The libel was.filed to recover the value of 1,348 bushels of oats, which, it is alleged, were not delivered out of a quantity of 8,989 bushels, alleged to have been loaded upon the canal boat Daniel Burns on December 8, 1891. The libel states that the quantity missing “was sold and delivered by the master without orders from the libelant,” and that the canal boat was “under charter to the libelant for transportation of the oats from Hoboken, N. J., to such point or points in the harbor of New York as might thereafter be ordered.”

The proof is scarcely satisfactory as to the actual quantity loaded upon the canal boat. What was put upon the boat was put in from cars, which had been weighed and measured upon different days previous to the loading. The weigher could give no testimony as to the amount on either of the cars. The weight he testified to was obtained, as he said, by the addition of the weights on the several cars together. He testified positively to this aggregate; but he could give no items; he did not remember them without his memoranda; and his memoranda though called for, were not produced. There was no proof as respects the custody of the cars, or of the grain, between the time when they were measured and the time when they were unloaded upon the boat; and hence no proof that all of it went upon the boat. There was no proof of any abstraction of grain from the boat, nor of any improper delivery without orders of the libelant. 7,641 bushels were admitted to have been delivered in three different deliveries; but there was no proof of the actual measurement of the quantity delivered, or that the amount taken by the libelant’s vendee did not exceed that quantity. I should hardly be satisfied to render any decree for the libelant upon such evidence, if in other respects the libel could be sustained.

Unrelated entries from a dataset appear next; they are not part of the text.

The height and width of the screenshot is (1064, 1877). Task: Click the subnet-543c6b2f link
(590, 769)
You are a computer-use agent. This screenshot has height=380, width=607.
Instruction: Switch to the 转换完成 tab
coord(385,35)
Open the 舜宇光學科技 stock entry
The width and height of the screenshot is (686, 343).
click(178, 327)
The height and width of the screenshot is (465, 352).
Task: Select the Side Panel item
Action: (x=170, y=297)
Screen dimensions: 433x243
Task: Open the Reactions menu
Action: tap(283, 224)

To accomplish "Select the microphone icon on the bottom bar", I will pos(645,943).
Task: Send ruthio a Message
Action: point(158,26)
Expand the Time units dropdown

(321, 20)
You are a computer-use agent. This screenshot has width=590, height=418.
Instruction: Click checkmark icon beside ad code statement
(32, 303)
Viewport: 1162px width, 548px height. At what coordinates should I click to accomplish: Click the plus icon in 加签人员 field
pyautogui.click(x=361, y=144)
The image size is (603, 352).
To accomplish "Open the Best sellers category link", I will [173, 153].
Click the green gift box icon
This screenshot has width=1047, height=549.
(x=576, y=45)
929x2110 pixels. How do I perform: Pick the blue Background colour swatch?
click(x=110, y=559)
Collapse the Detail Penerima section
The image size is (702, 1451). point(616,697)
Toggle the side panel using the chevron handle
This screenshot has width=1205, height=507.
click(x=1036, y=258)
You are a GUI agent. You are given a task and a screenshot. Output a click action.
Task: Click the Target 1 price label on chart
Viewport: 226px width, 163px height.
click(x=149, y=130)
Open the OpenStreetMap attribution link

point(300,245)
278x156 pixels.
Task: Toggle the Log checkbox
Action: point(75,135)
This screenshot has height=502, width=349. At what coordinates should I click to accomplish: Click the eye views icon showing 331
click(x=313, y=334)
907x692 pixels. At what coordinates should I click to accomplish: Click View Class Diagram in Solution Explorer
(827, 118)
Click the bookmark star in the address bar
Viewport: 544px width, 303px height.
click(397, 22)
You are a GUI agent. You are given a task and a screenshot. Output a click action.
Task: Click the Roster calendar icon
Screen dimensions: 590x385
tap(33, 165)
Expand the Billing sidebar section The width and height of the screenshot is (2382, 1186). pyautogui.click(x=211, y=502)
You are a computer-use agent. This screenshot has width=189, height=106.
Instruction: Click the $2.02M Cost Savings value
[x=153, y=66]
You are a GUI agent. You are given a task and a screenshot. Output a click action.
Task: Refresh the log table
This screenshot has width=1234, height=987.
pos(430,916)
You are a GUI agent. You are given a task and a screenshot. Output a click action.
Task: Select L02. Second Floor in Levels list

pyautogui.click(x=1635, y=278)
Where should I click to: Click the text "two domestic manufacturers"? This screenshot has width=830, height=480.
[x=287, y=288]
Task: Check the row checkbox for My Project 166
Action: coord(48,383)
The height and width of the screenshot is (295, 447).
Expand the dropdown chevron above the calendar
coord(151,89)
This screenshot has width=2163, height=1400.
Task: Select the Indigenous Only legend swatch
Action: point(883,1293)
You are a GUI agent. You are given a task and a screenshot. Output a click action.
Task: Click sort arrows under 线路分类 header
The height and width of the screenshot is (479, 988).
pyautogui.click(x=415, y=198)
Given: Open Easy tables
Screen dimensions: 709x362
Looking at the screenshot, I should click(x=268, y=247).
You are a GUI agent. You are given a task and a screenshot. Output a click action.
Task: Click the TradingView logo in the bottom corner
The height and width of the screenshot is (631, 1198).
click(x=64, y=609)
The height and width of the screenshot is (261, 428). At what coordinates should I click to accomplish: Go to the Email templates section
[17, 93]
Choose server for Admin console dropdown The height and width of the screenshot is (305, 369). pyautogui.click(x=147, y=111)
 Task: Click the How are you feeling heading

. But upon the proof as to the hiring of the boat, I do not think the facts show that either the Burns or her owner was liable for a mere deficiency of grain found on unloading. There was no charter of the *160boat in the ordinary sense. The boat was merely hired by the libelant, in accordance with a very common practice, for an indefinite time, at the rate of two dollars a day, for use by libelant in storing or carrying its grain about the harbor; that price to be paid for each day that any cargo was aboard. The boat, so far as respects loading and unloading, her navigation, and the delivery of cargo, was to be subject wholly to the orders and control of the libelant. The price of two dollars per day included a man, who was called a captain, who stayed upon the boat, and whose business it was to attend to her and keep her pumped out as necessary. But this man had nothing to do with the loading, trimming, or unloading of the cargo, nor with the navigation of the boat; and the canal boat had no motive power of her own. Whatever navigation there was, was to be done exclusively by the libelant. When any cargo was to be delivered, the libelant would cause it to be towed; and the cargo, or-so much of it as might be sold, would be transported by the libelant to the place where the buyer wished to remove it. The boat was loaded by the libelant on the 8th of December. The first delivery was of about one third of the oats on the following 27th of December; the next, on January 25th; and the last, on February 25th. Upon the evidence in the case the most that can be said, even if there was sufficient proof of the loading of 8,989 bushels and of the delivery by libelant’s orders of only 7,639, that there is a discrepancy of 1,315 bushels between the intake and the outgo, without any explanation of how the discrepancy occurred. But the proof does not show that the loss, if any, occurred by any fault of the boat, or of her owner.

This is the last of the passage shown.